--- Begin Information provided ---

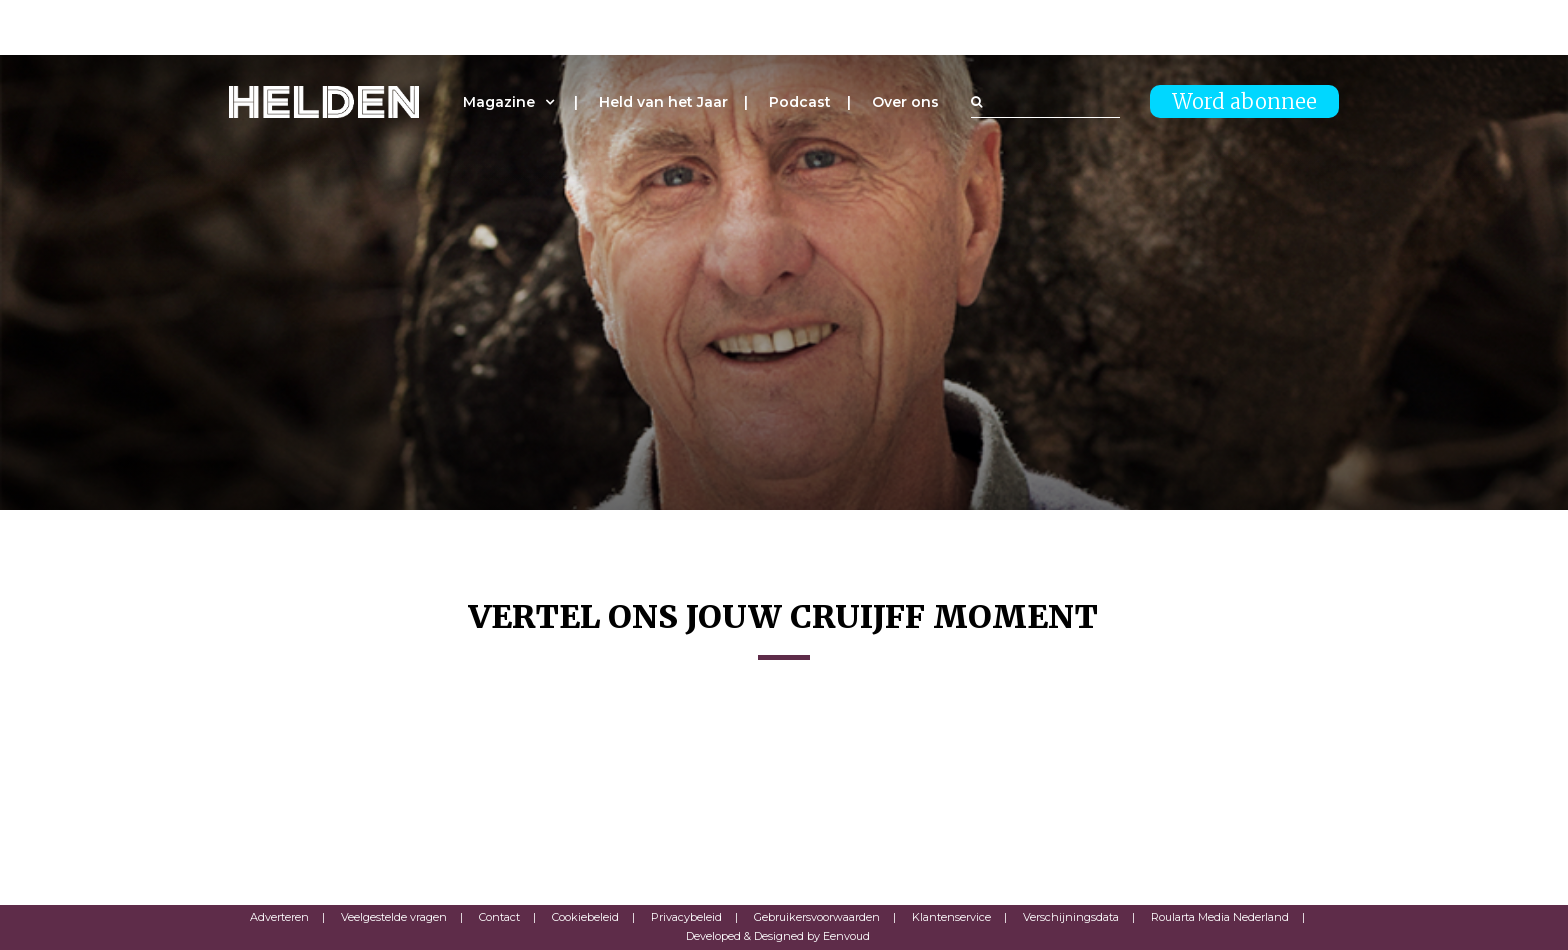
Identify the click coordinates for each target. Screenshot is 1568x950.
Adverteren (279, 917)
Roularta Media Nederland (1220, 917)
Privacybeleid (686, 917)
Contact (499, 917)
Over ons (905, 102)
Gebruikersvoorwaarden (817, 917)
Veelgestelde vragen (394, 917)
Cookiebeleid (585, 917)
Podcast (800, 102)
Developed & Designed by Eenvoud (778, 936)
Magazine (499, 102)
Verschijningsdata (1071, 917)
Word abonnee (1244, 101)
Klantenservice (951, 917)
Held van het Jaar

--- End Information provided ---

> [Written task]: Convert the items above into a numbered list, one line per entry, omitting any blank lines. Leave the picture out of the list.

> [Reply to the task]:
1. Identify the click coordinates for each target. Screenshot is 1568x950.
2. Adverteren (279, 917)
3. Roularta Media Nederland (1220, 917)
4. Privacybeleid (686, 917)
5. Contact (499, 917)
6. Over ons (905, 102)
7. Gebruikersvoorwaarden (817, 917)
8. Veelgestelde vragen (394, 917)
9. Cookiebeleid (585, 917)
10. Podcast (800, 102)
11. Developed & Designed by Eenvoud (778, 936)
12. Magazine (499, 102)
13. Verschijningsdata (1071, 917)
14. Word abonnee (1244, 101)
15. Klantenservice (951, 917)
16. Held van het Jaar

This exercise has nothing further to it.